◆ DATASET ENTRIES ◆

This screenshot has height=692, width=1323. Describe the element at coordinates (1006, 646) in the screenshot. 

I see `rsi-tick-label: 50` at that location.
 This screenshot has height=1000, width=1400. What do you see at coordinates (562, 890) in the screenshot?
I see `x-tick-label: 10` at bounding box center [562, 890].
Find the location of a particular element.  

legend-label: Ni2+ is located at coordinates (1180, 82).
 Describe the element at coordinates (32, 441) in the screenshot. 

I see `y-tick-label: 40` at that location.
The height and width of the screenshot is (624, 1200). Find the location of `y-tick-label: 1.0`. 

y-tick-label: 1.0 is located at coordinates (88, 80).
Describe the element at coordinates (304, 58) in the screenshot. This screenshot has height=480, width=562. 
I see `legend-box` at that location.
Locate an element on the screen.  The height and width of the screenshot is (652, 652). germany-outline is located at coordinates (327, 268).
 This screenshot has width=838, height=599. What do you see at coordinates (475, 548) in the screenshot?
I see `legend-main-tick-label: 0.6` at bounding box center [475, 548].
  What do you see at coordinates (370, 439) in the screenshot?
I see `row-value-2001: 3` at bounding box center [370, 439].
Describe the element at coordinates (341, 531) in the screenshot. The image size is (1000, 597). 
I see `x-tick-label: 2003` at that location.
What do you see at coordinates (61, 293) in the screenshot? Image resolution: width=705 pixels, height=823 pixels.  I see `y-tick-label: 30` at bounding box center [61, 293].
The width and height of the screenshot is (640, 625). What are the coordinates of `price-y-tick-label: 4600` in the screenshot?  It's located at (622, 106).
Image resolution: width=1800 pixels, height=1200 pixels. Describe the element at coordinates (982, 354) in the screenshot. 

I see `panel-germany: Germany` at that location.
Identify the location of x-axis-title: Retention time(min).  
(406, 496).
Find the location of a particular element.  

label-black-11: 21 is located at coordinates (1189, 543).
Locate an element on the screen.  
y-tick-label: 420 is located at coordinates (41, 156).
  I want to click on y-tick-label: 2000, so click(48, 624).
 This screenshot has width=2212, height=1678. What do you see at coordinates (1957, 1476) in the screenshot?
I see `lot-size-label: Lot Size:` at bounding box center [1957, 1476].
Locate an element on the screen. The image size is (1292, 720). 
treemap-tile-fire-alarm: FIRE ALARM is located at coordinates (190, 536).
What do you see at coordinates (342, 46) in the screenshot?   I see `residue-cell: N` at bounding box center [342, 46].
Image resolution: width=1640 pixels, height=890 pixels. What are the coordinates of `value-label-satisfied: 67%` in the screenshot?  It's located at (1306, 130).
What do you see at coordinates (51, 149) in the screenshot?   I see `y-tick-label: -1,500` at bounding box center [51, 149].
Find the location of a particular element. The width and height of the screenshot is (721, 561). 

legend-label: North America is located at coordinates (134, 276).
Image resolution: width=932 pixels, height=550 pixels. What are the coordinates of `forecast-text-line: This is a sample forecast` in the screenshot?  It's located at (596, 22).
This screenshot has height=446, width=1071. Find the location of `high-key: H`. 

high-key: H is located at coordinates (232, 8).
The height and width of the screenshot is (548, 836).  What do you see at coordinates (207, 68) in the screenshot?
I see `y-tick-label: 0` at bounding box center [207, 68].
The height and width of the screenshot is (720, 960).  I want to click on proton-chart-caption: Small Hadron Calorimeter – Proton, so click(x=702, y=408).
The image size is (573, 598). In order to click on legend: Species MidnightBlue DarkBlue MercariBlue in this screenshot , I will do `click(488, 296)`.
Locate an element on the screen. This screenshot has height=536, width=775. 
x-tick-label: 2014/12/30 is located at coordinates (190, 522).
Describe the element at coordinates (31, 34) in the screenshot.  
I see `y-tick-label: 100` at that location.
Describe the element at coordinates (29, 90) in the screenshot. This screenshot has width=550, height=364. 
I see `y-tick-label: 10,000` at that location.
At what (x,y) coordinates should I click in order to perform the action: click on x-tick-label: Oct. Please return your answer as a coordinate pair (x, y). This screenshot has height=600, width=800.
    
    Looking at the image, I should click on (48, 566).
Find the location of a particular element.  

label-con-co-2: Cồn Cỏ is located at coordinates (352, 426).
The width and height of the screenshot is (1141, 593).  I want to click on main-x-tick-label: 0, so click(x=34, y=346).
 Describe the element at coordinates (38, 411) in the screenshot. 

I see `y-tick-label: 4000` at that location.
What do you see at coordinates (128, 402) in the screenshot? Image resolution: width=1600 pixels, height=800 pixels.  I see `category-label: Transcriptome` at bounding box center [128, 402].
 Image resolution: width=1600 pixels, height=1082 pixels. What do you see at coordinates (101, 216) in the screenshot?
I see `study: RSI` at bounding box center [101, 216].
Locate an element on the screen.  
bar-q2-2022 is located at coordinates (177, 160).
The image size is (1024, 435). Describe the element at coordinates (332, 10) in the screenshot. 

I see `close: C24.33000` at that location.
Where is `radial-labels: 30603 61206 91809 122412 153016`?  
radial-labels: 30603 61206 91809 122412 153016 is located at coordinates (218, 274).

◆ TASK OBJECTIVE ◆
Collect each line from the rows above that contains the string "value", and reproduce every such line in full.

◆ SOLVED EXERCISE ◆
I see `row-value-2001: 3` at bounding box center [370, 439].
Image resolution: width=1640 pixels, height=890 pixels. What are the coordinates of `value-label-satisfied: 67%` in the screenshot?  It's located at (1306, 130).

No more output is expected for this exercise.